§ PAGE:
=======

# raging planet of dandelion.



## Mark Evans (16 Oct 2009)

here's the first shot from my new Canon MP-E 65mm f2.8 1-5x Macro Lens.

it's a dedicated macro lens, which give stunning results. before judging this, just go and pick a dandelion head and look at closely, then look at this shot. this was @ 1x the lens go's up to 5x! I'm blown away with what it can do. cant wait to shoot some fish and plants   . 

i always love winter time for images, spiders webs, ice, so i think I'll be pretty busy in the coming months!


----------



## JamesM (16 Oct 2009)

Schhhweeeeet


----------



## Garuf (16 Oct 2009)

Very nice!


----------



## samc (16 Oct 2009)

wow

thats the buisness


----------



## Mark Evans (16 Oct 2009)

cheers dudes.

one more. slightly larger.





pulling it out was a pain.....remember, these are tiny.


----------



## aaronnorth (16 Oct 2009)

amazing.... make sure you are clicking on the pictures people! They are mega


----------



## Mark Evans (16 Oct 2009)

cheers Aaron,  ever wondered what the centre of a dandelion head looks like?.... 

i knew the blue background was meant for other stuff that aquarium shots.   

i've give you warts and all shot....dust. F16....not good for dust on such magnification. 5x

i'm guessing this thread is for techy folk.the 'burst' of light is from the flowery thingy.


----------



## JamesM (16 Oct 2009)

Wow!


----------



## Stu Worrall (16 Oct 2009)

wow, great pics mark.  thats one hell of a lens there.  I guess youre using the flash heads to get the F16?


----------



## Mark Evans (16 Oct 2009)

stuworrall said:
			
		

> wow, great pics mark. thats one hell of a lens there. I guess youre using the flash heads to get the F16?

=======

§ MATERIAL SUPPLIED:
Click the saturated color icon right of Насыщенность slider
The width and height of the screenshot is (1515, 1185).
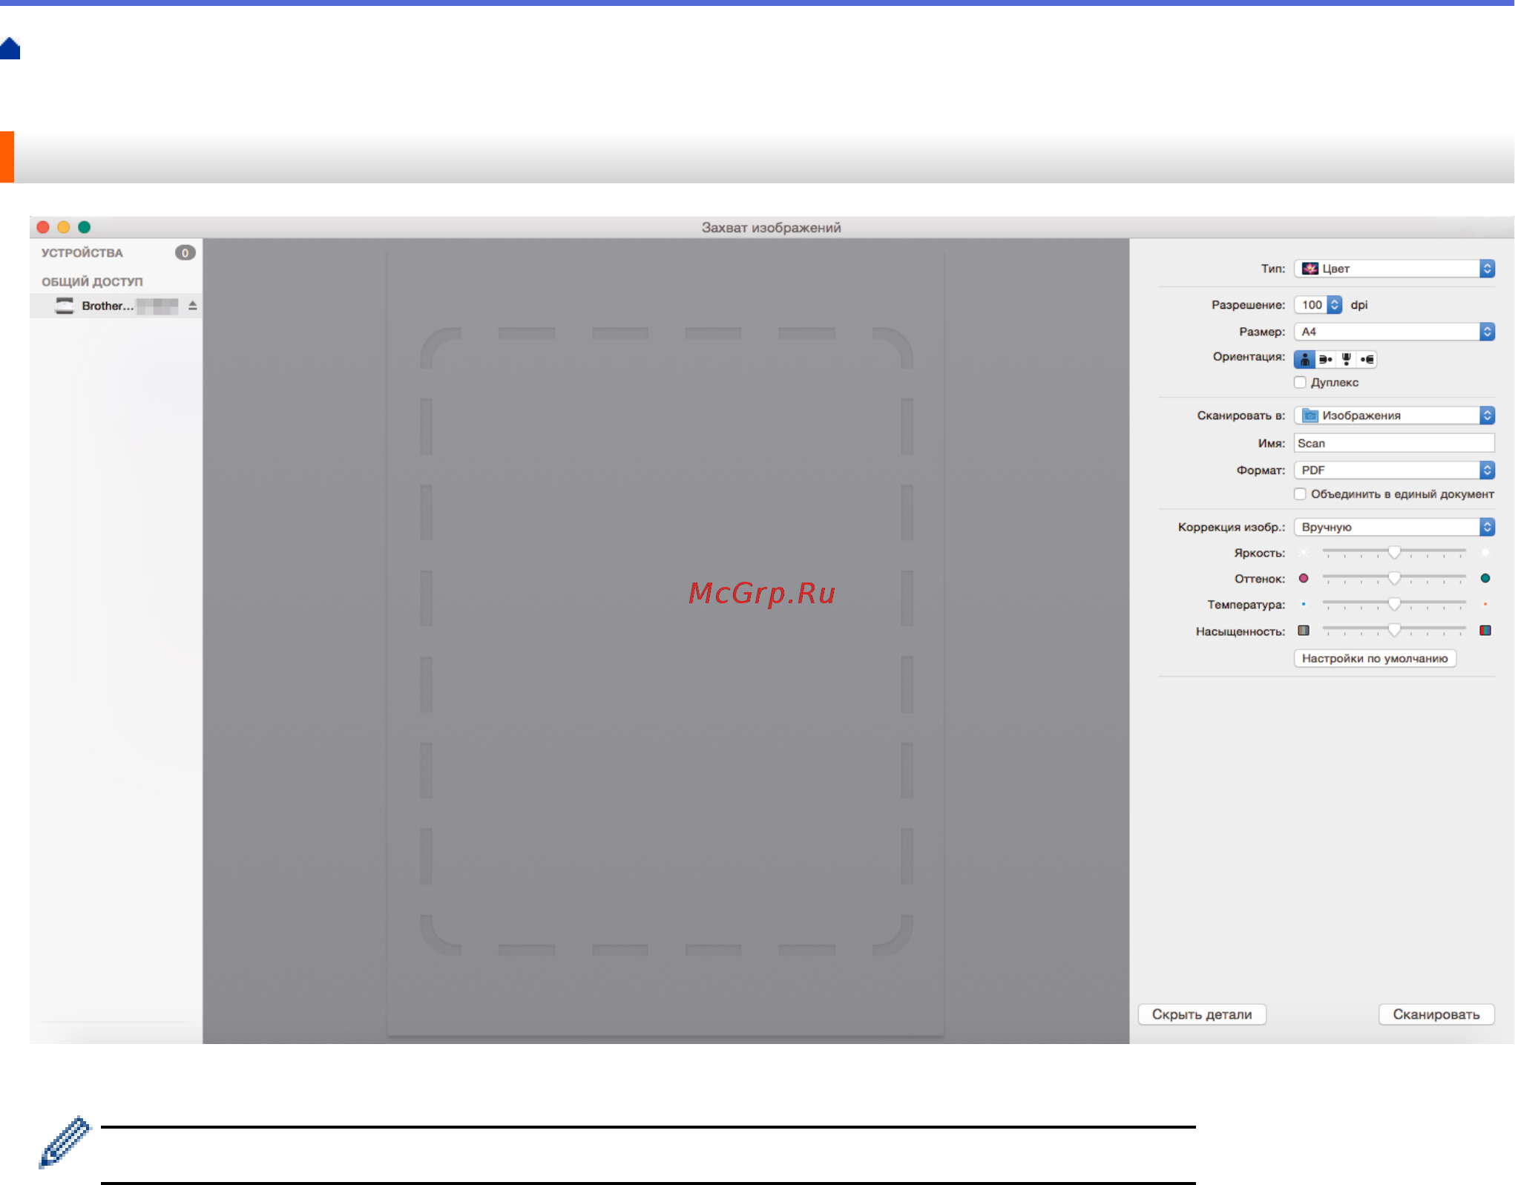tap(1485, 631)
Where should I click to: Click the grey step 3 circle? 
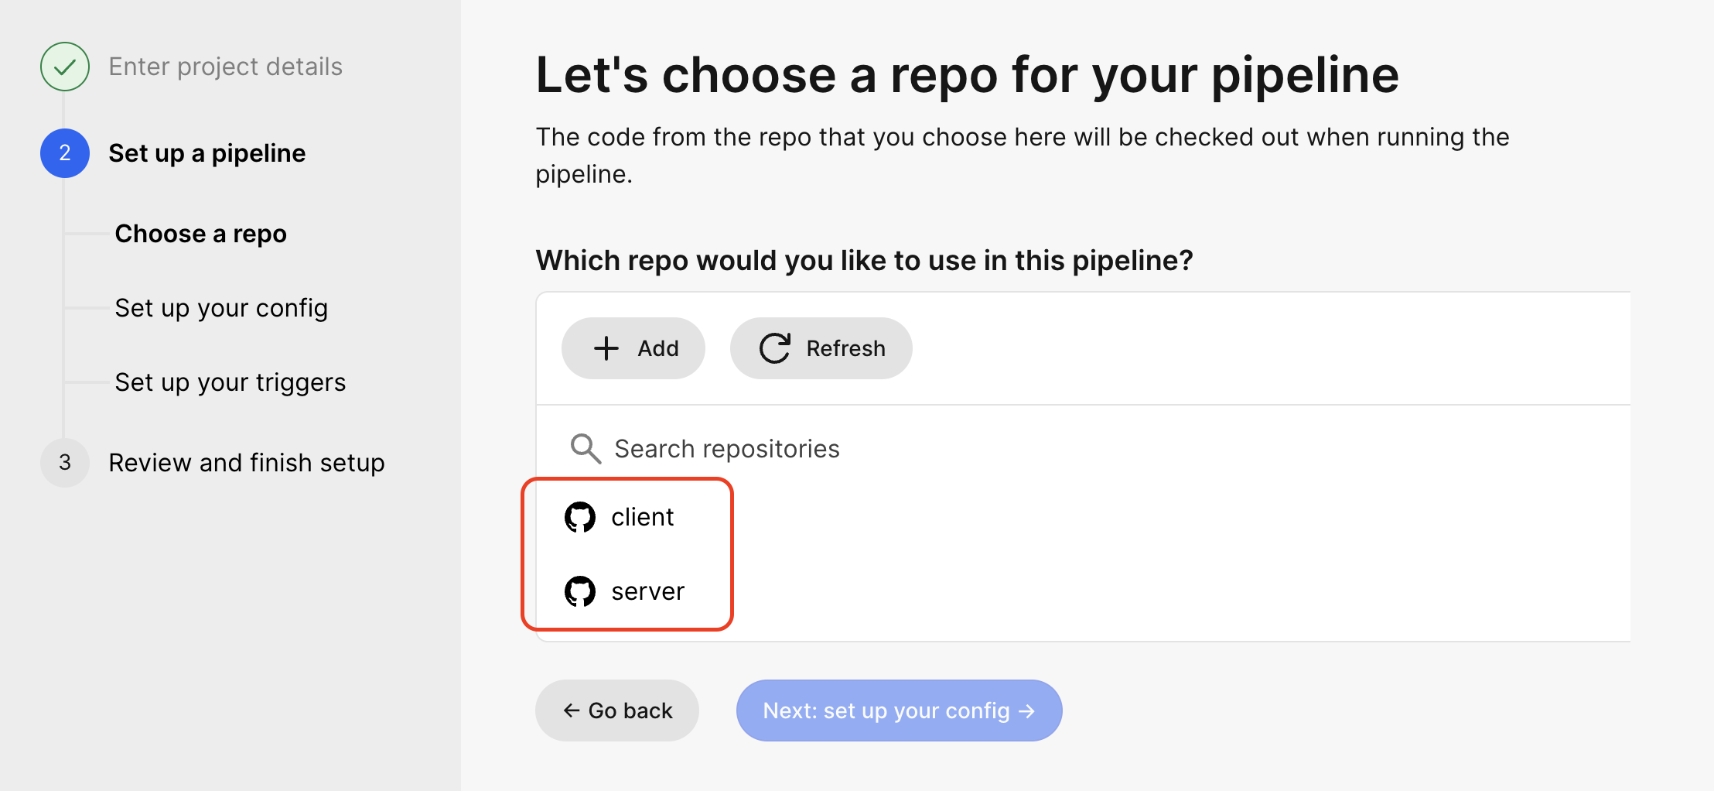pos(65,463)
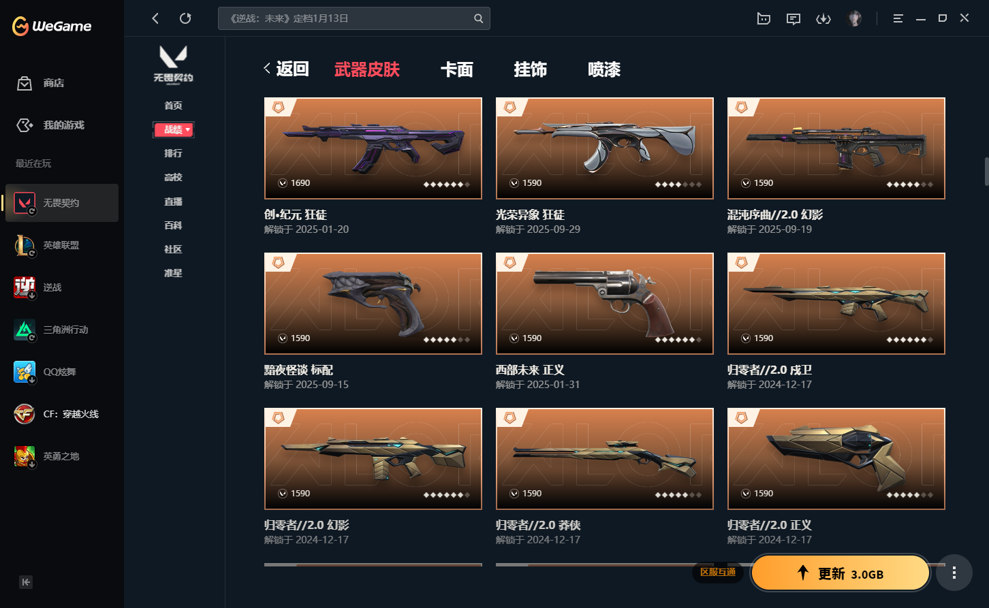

=======

List each distinct username, other than Mark Evans, that posts in the dandelion macro thread above.

§ COMPLETE RESPONSE: JamesM, Garuf, samc, aaronnorth, Stu Worrall